[Data listing]

· · ·

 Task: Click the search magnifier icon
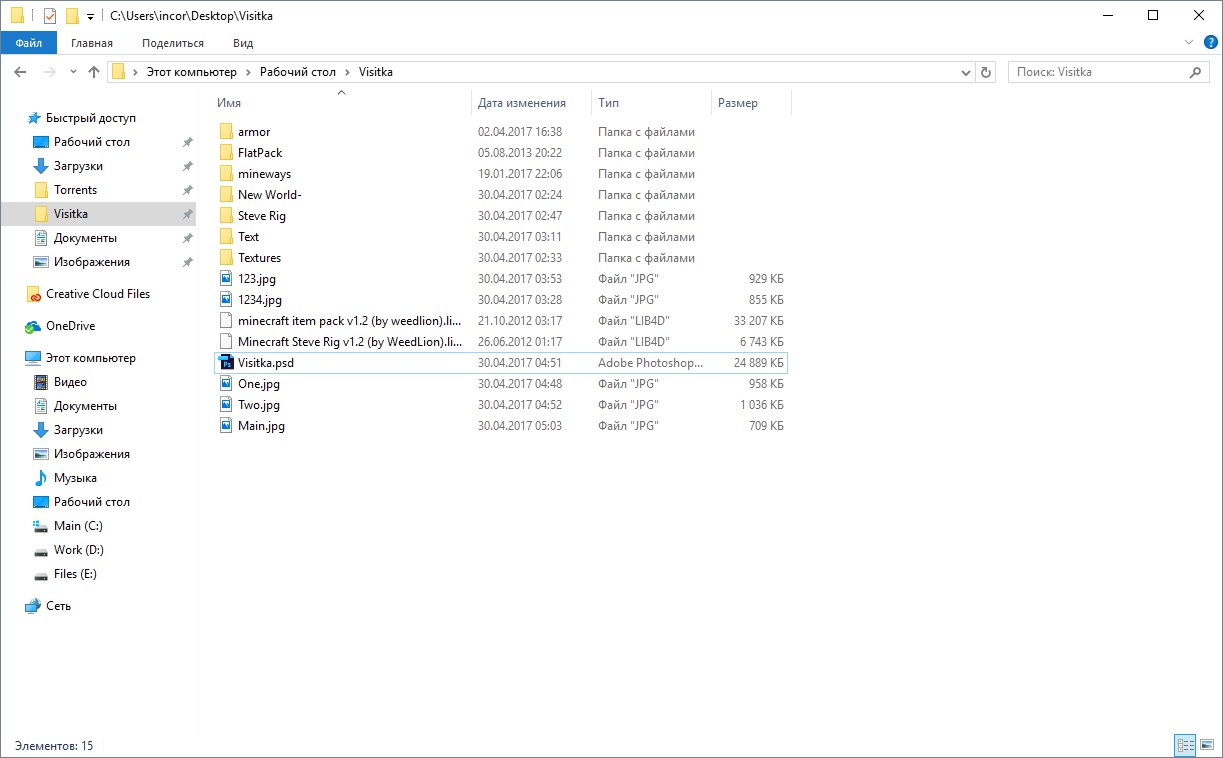pos(1195,72)
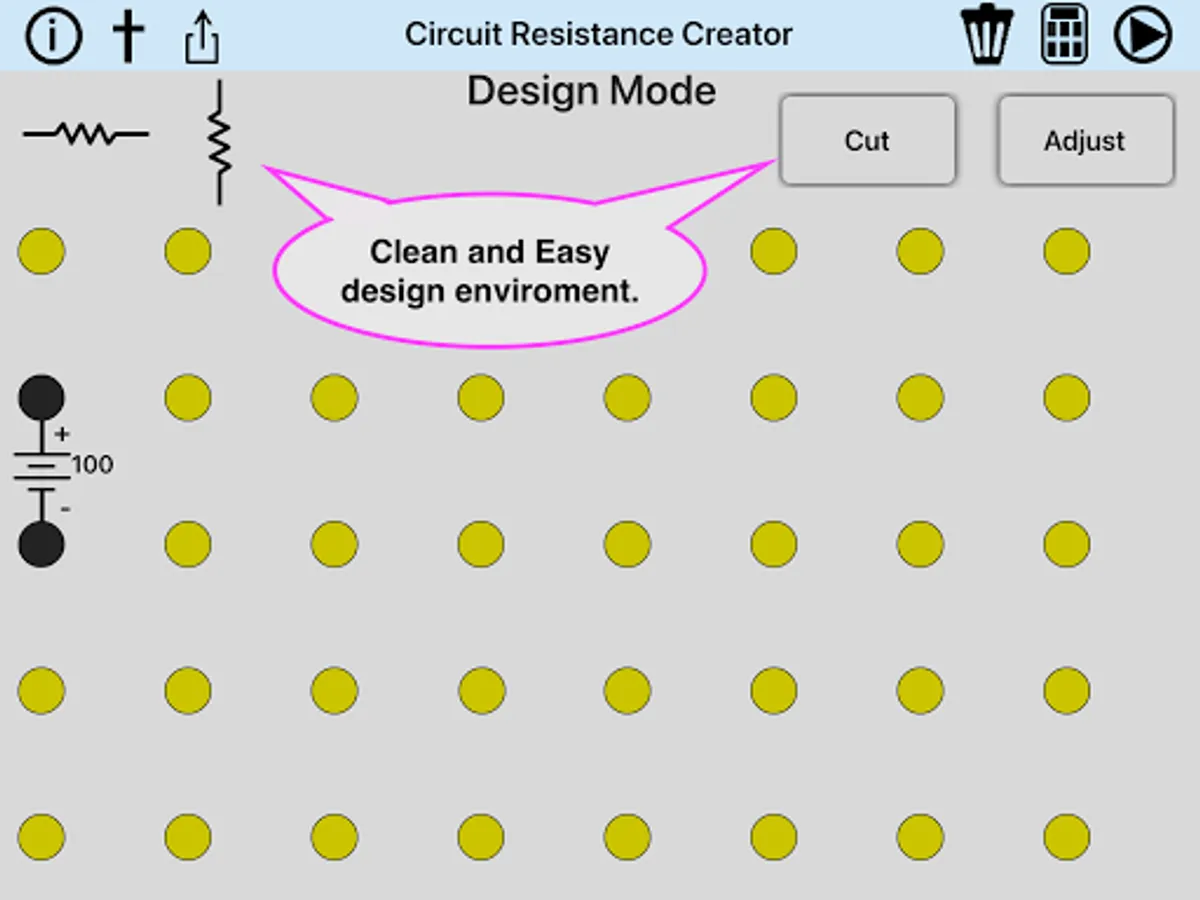Select the center yellow grid dot
1200x900 pixels.
(x=626, y=544)
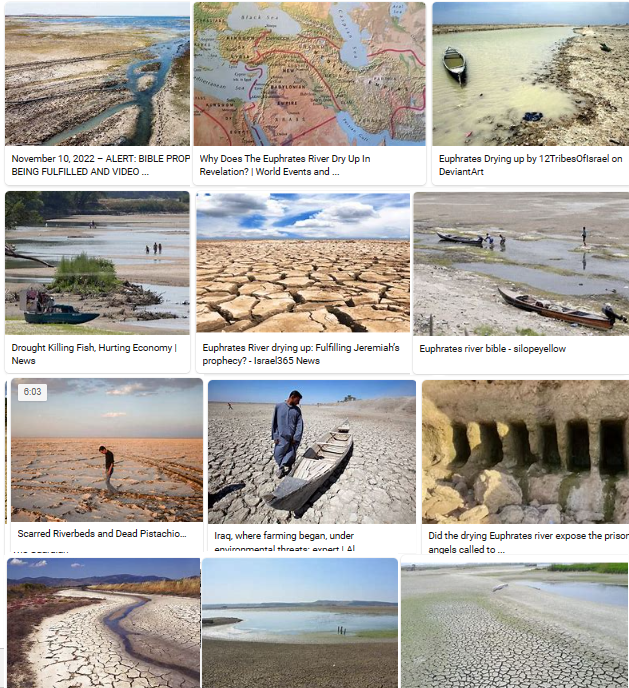Open the Euphrates region map thumbnail
The height and width of the screenshot is (688, 629).
pyautogui.click(x=310, y=74)
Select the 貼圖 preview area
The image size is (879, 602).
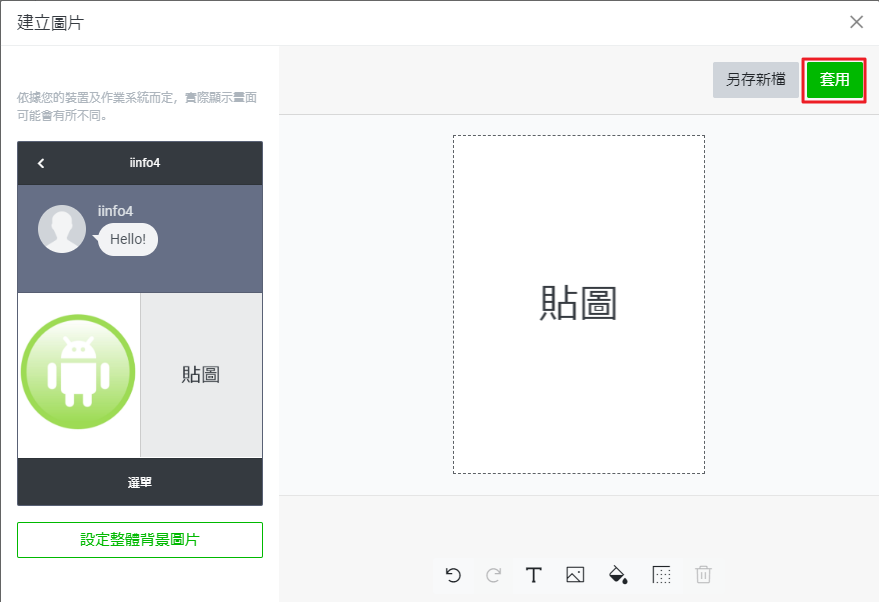(201, 374)
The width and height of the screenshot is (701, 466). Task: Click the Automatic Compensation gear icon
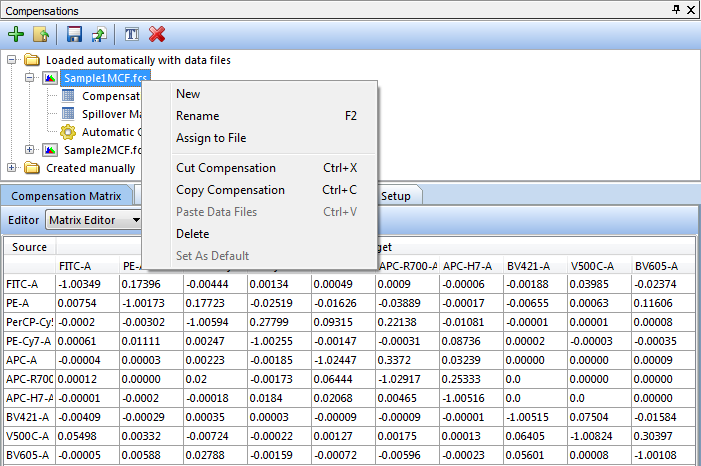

· · ·

[Given task] Print the material above verbatim, line for line, and omit the pictures.

[Task result]
 Task: Click the search magnifier icon
pos(1195,72)
Select the center yellow grid dot
1200x900 pixels.
(x=626, y=544)
Open the Euphrates region map thumbnail
The height and width of the screenshot is (688, 629).
pyautogui.click(x=310, y=74)
Select the 貼圖 preview area
The image size is (879, 602).
(201, 374)
The width and height of the screenshot is (701, 466). Task: Click the Automatic Compensation gear icon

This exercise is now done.